Excerpt:
------------------------

Check out this article in yesterday's Washington Post.

http://www.washingtonpost.com/wp-dyn/articles/A2141-2004Oct27.html

And when you do the math relating to when they lived, it's pretty darn close to when the Third Age took place, if you assume an Age is around 3000 years and present-day society is in the Seventh Age.

Pretty neat, huh?


----------



## Barliman Butterbur (Oct 29, 2004)

*Re: Very Short Hominids in Indonesia*



Ciryaher said:


> Perhaps that's what happened to hobbits in Middle Earth...they left the Shire and went to Indonesia...
> 
> And perhaps...the "Green Komodo Dragon" in Bywater?



Now I hear that Balrog eggs drifted in on the tides into the Bay of Balfalas (very tough in the fiber, I deem)...

Barley


----------



## Barliman Butterbur (Nov 9, 2004)

*A hard hard hobbit to break...*

Many in the field crew [working on the discovery of Homo floresiensis] had become attached to the name 'hobbit', after Tolkien's pint-sized protagonists in his perennially popular novel, The Lord of the Rings. But the suggestion was anathema to others in the team. At the last minute, a compromise was attempted involving the name 'ebu gogo', the term for the small, hairy forest-dwellers of local legend. But it was hobbit that stuck.

The name hobbit does seem singularly appropriate for LB1. It was the right height, lived in a hole in the ground in an isolated part of the world, and was even chased by dragons. Really, it couldn't get any better.

------------------------

Set task 1: Please write out the hobbit forum thread again word for word.
The thread above and the listing below come from unrelated sources.

------------------------

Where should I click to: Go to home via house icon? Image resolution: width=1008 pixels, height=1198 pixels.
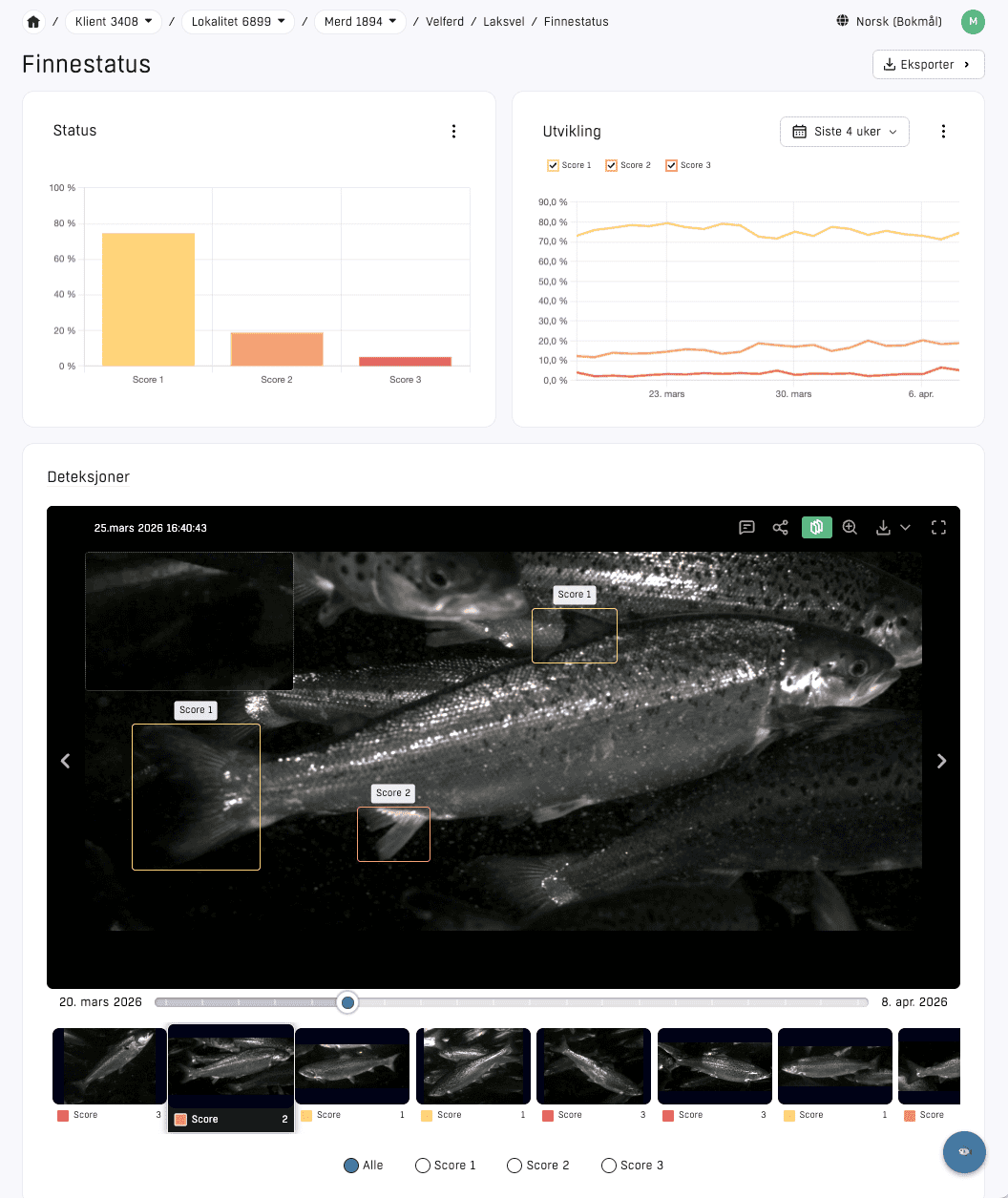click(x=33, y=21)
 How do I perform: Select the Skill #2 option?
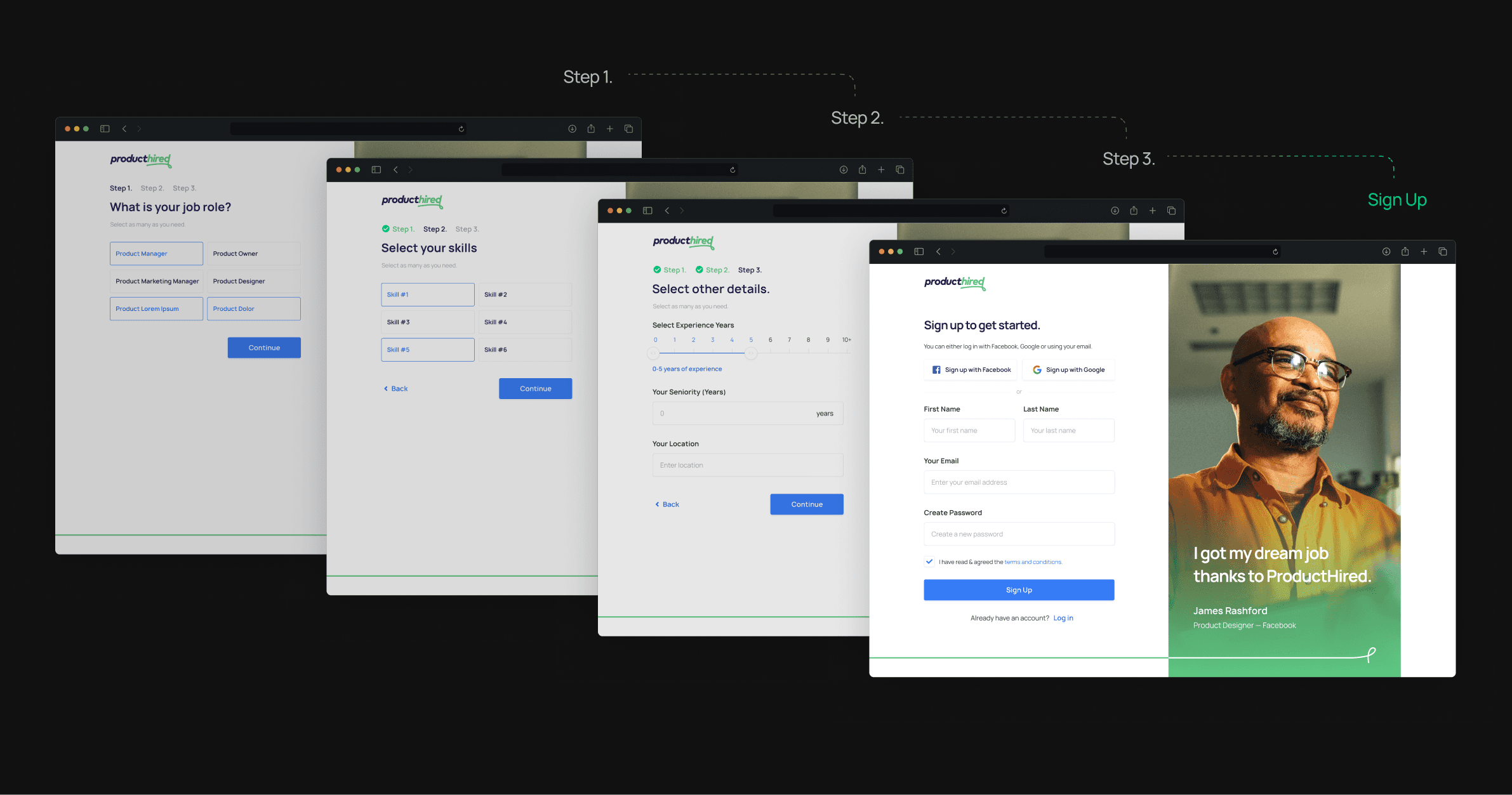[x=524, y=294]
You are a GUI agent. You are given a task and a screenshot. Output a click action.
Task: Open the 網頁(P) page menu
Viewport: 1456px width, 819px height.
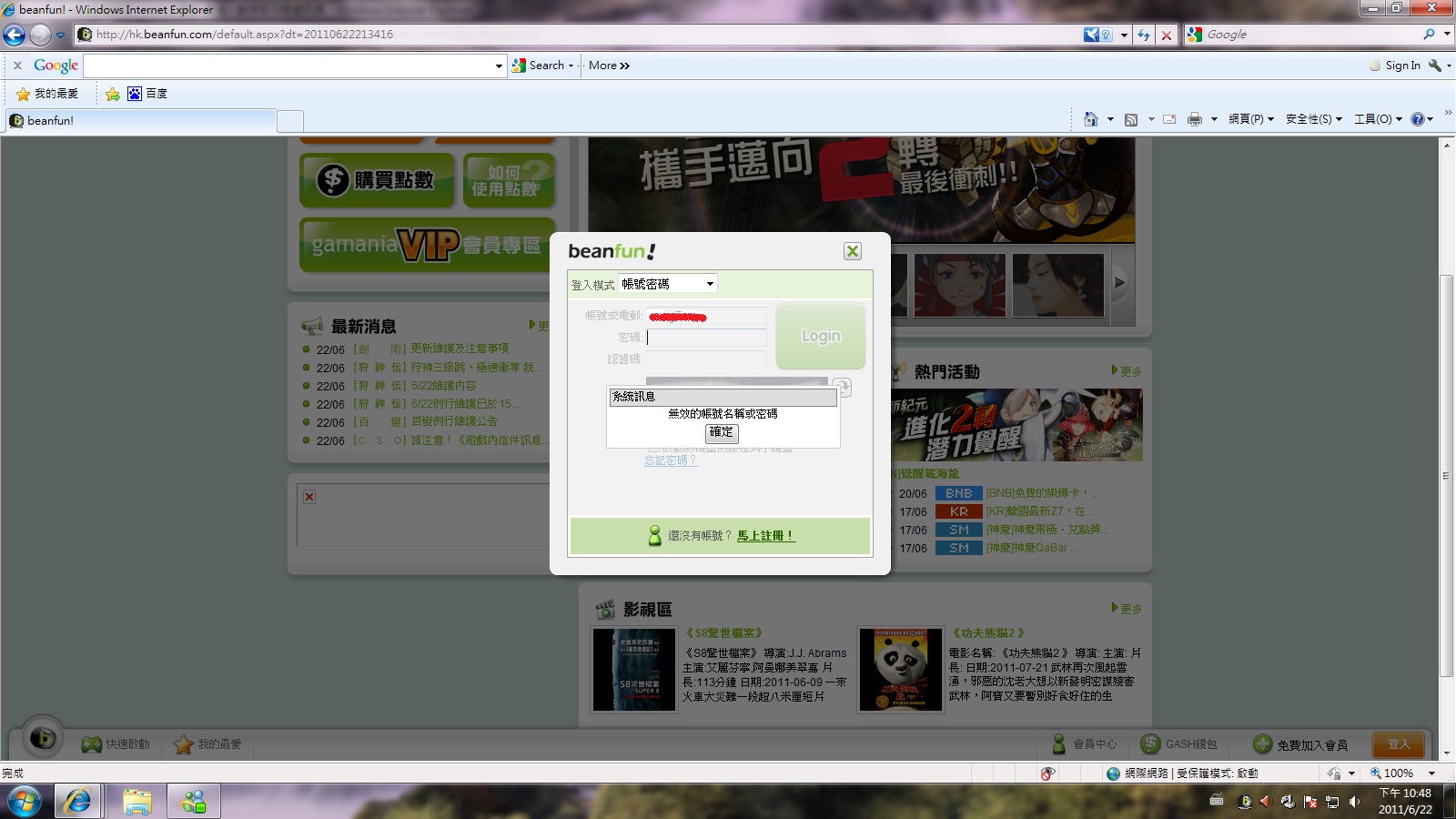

------------------------

Set task 2: Turn every line of the listing into a Markdown table with the columns "Row" and "Line", skipping blank lines and leaving the pictures out.

Solution 1:
Check out this article in yesterday's Washington Post.

http://www.washingtonpost.com/wp-dyn/articles/A2141-2004Oct27.html

And when you do the math relating to when they lived, it's pretty darn close to when the Third Age took place, if you assume an Age is around 3000 years and present-day society is in the Seventh Age.

Pretty neat, huh?


----------



## Barliman Butterbur (Oct 29, 2004)

*Re: Very Short Hominids in Indonesia*



Ciryaher said:


> Perhaps that's what happened to hobbits in Middle Earth...they left the Shire and went to Indonesia...
> 
> And perhaps...the "Green Komodo Dragon" in Bywater?



Now I hear that Balrog eggs drifted in on the tides into the Bay of Balfalas (very tough in the fiber, I deem)...

Barley


----------



## Barliman Butterbur (Nov 9, 2004)

*A hard hard hobbit to break...*

Many in the field crew [working on the discovery of Homo floresiensis] had become attached to the name 'hobbit', after Tolkien's pint-sized protagonists in his perennially popular novel, The Lord of the Rings. But the suggestion was anathema to others in the team. At the last minute, a compromise was attempted involving the name 'ebu gogo', the term for the small, hairy forest-dwellers of local legend. But it was hobbit that stuck.

The name hobbit does seem singularly appropriate for LB1. It was the right height, lived in a hole in the ground in an isolated part of the world, and was even chased by dragons. Really, it couldn't get any better.

Solution 2:
| Row | Line |
|---|---|
| 1 | Where should I click to: Go to home via house icon? Image resolution: width=1008 pixels, height=1198 pixels. |
| 2 | click(x=33, y=21) |
| 3 |  How do I perform: Select the Skill #2 option? |
| 4 | [x=524, y=294] |
| 5 | You are a GUI agent. You are given a task and a screenshot. Output a click action. |
| 6 | Task: Open the 網頁(P) page menu |
| 7 | Viewport: 1456px width, 819px height. |